2. The advantage of joining now is that a. they plan a significant price increase after the merge and b. UR currently offers a refund of 80% CV, but that will apparently go away after the merge. 

I think that they should have worked this all out prior to announcing the merge. Perhaps they have and are working on the fine details.


----------



## Kagehitokiri (Sep 14, 2007)

but from what vineyarder was saying, his plan _will_ change somewhat, just not substantially/having things taken _away_.


----------



## LTTravel (Sep 14, 2007)

Kagehitokiri said:


> 1. overall, after really looking at it, their property portfolio doesnt really impress me though. after quintess builds their private cabo development, ER will no longer be the only one with that either.
> 
> 2. oh, one thing - if its true no other club can get properties on The World, that IS another distinct advantage, and a good value in terms of plan nights. their floorplans for the price seem better than the other residential ships.
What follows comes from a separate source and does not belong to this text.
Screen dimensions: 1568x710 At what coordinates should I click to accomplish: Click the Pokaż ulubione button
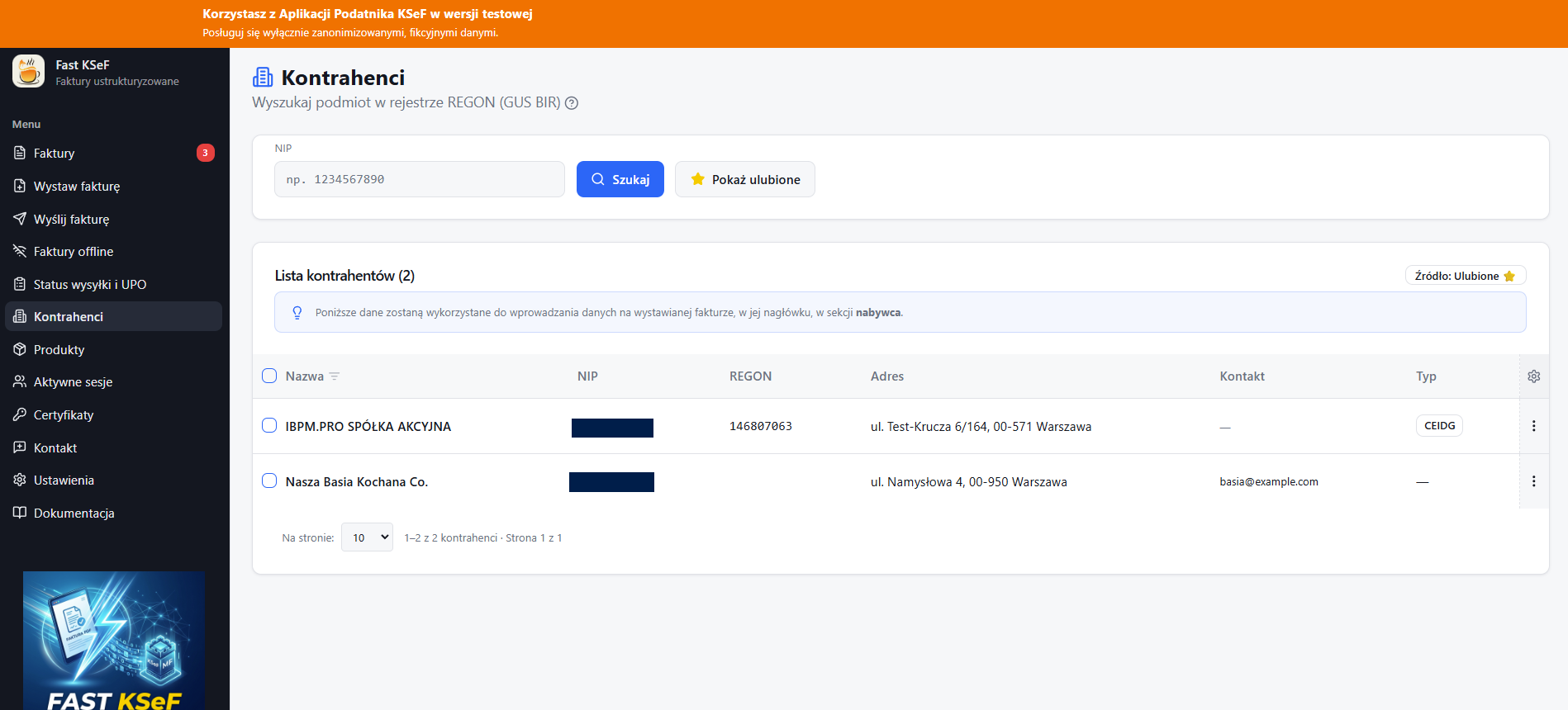744,179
1. I understand that everyone has different tastes, but I think some of their homes are excellent. Certainly, with 375 homes, some are better than others. 
The have a development in Vail coming up that has nearly doubled in value (at the base of the Gondola, ski in ski out) before they are even finished, 4 BR at the Esperanza, Real del Mar, homes at Little Dix Bay, Trump (though they sold those), largest homes at Abaco, Tuscany, Costa Rica development, Grand Cayman, Regent Palms in Turks. Sure, I don't like their homes in Jackson Hole, Scottsdale, Bovey Castle, but there's still plenty to chose from. 

2. The World, though it sounds great, is not the greated asset. They charge a daily fee of $400 per room in addition to using your alloted days, It is impossible to book and you can only book for one week at a time. If you look at the schedule for The World, you wouldn't want to go to many of the destinations. And over a period of one week, you will make port in two or at most 3 cities. Not like a cruise ship at all. Just a floating hotel. I would still love to try it one day, but I don't think that many ER members benefit from The World.


----------



## Kagehitokiri (Sep 14, 2007)

what? $400 fee? why is that not mentioned anywhere?? they charge a freaking fee for the seabourn cruises, and they dont even own those... ~$1500 is still better than $3000 though.

my point re portfolio is just that id pick them differently. i personally like DHH's stated selection goals, as well as what ciel, lusso, and WPR seem to have done/planned.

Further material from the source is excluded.